Cubist icon indicating copy to clipboard operation
Cubist copied to clipboard

model.rules_ returns None for 1 rule and 1 committee

Open Paulnkk opened this issue 1 year ago • 7 comments

Hey,

If I train cubist with the following lines of code:

def train_cubist(X_train, y_train, number_of_committees, number_of_rules):
    model = Cubist(verbose=False, n_committees=number_of_committees, n_rules=number_of_rules)
    model.fit(X_train, y_train)

    return model.rules_, model.coeff_, model

and a single linear regression is returned (for instance when the sample dataset is very small), I do not think that it is the best way to return None for model.rules_, probably there is a better way to return something else ?

I am happy to work on a PR if we find a better way to do so

Thank you and best regards,

Paul

Edit:

I am not sure if Cubist works theoretically like that it is possible to generate 1 committee and 1 rule, probably one suggestion from my side could be the option to introduce global bounds derived from the dataset with rule1: x <= max(X) and rule2: x > min(X) with max(X) as the max value from the dataset and min(X) min value from the dataset respectively. This would be consistent with the structure of the data in the case where the number of rules is bigger than 1.

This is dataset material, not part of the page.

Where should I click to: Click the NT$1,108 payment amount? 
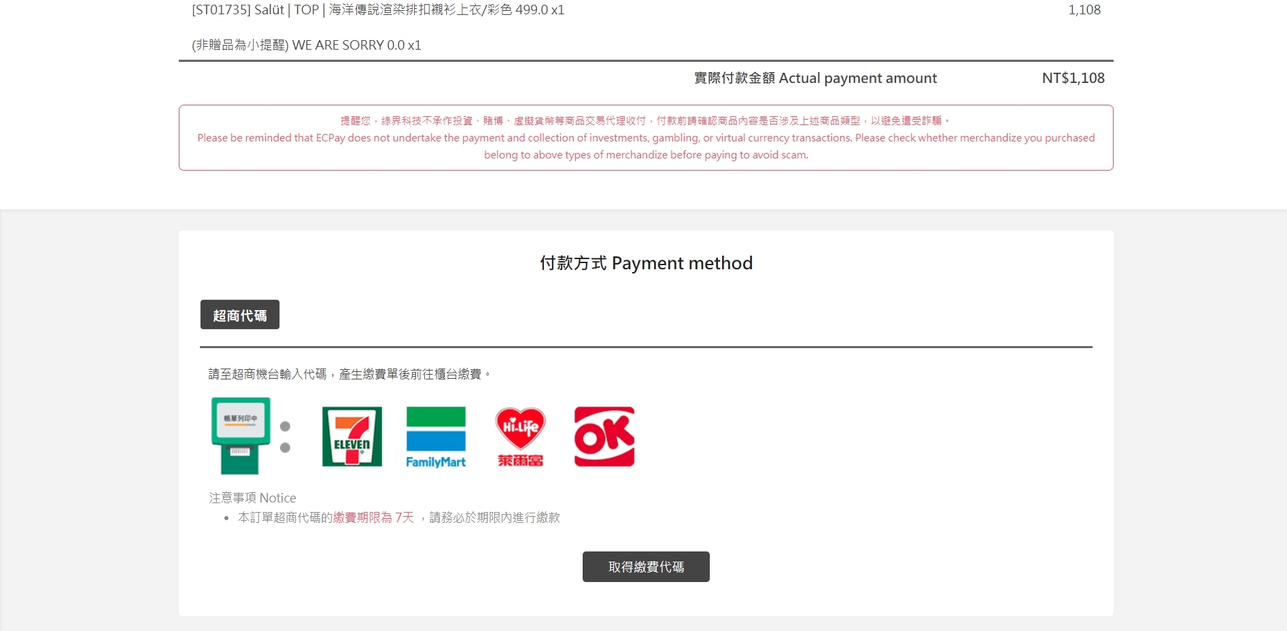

Paulnkk avatar Jul 18 '24 12:07 Paulnkk

Been looking at this. It looks like for datasets with 5 or fewer samples, Cubist just returns the average of the target variable. It does appear that for models with a single linear regressor, it's returning nothing for the rules_ attribute but is correct for the coeffs_ attribute. Not sure if this is also present in the R code but I'll keep looking into this and work on a fix unless you beat me to it

pjaselin avatar Jul 26 '24 18:07 pjaselin

Notes:

  • Learned that categorical variables (strings) do work though.
  • Q: Can Cubist do predictions on categorical only data? A: No, it just returns the average of the output
  • Q: What does the model report for multiple committees vs one? A:

pjaselin avatar Jul 26 '24 19:07 pjaselin

@pjaselin thanks for the response! I mainly utilize the following function to fix this issue:

def generate_rules_data(coeff_data, X):
    # Check if 'rule' column in coeff_data has only one unique value which is 1
    if coeff_data['rule'].nunique() == 1 and coeff_data['rule'].unique()[0] == 1:
        duplicated_coeff_data = coeff_data.copy()
        duplicated_coeff_data['rule'] = 2
        coeff_data = pd.concat([coeff_data, duplicated_coeff_data], ignore_index=True)

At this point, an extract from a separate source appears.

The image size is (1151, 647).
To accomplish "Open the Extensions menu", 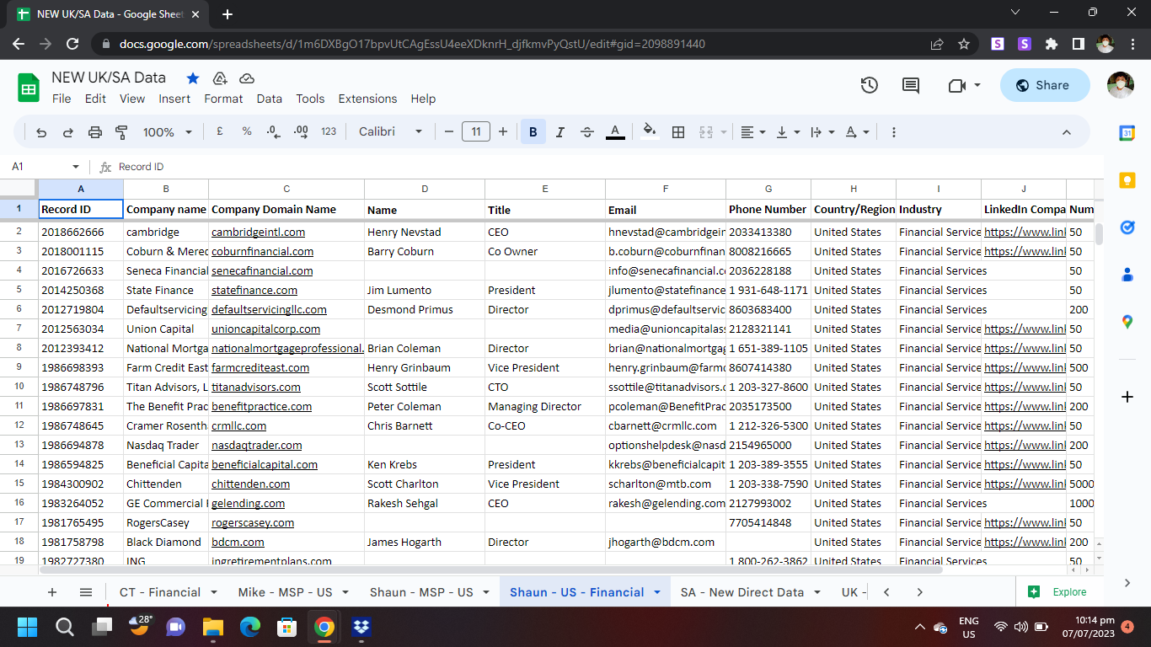I will (367, 99).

        # Initialize the new DataFrame
        rules_data = pd.DataFrame(columns=['committee', 'rule', 'variable', 'dir', 'value'])

        # Loop over the 'committee' column values in coeff_data
        for c in coeff_data['committee'].unique():
            # Create pairs (c, 1) and (c, 2)
            pairs = [(c, 1), (c, 2)]

            # Extract min and max values from the dataset X for each column
            for col in X.columns:
                min_val = X[col].min()
                max_val = X[col].max()

                # Construct the rule data
                rule1 = {'committee': c, 'rule': 1, 'variable': col, 'dir': '>', 'value': min_val}
                rule2 = {'committee': c, 'rule': 2, 'variable': col, 'dir': '<=', 'value': max_val}

                # Append the rules to the DataFrame
                rules_data = pd.concat([rules_data, pd.DataFrame([rule1])], ignore_index=True)
                rules_data = pd.concat([rules_data, pd.DataFrame([rule2])], ignore_index=True)

        return rules_data, coeff_data

when calling:

model = Cubist(verbose=False, n_committees=number_of_committees, n_rules=number_of_rules)
    model.fit(X_train, y_train)

    if model.coeff_['rule'].nunique() == 1 and model.coeff_['rule'].unique()[0] == 1:
        rules_data, coeff_data = generate_rules_data(model.coeff_, X_train)
        return rules_data, coeff_data, model

Here I 'artificially' create rules based on the max and min values in the dataset (the single linear regression model is defined on the whole feature space), do you think this is the correct procedure? If you agree, I can start a PR and try to integrate this change

Paulnkk avatar Jul 30 '24 05:07 Paulnkk

It looks like the actual solution would be to rewrite the _parse_model function. This is what the model output actually looks like for a single regressor:

id="Cubist 2.07 GPL Edition 2024-08-03"
prec="0" globalmean="9.5" extrap="0.05" insts="0" ceiling="19.95" floor="0"
att="outcome" mean="9.5" sd="5.916081" min="0" max="19"
att="x" mode="A"
entries="1"
rules="1"
conds="0" cover="20" mean="9.5" loval="0" hival="19" esterr="5.5"
coeff="10"

This actually looks different from when there are multiple models/committees so I want to change how this works. Likely start by characterizing whether it's a single model or multiple and then go from there. I can probably reduce the logic currently used. Not that it has too much overhead but just adds more steps. Hope this makes sense.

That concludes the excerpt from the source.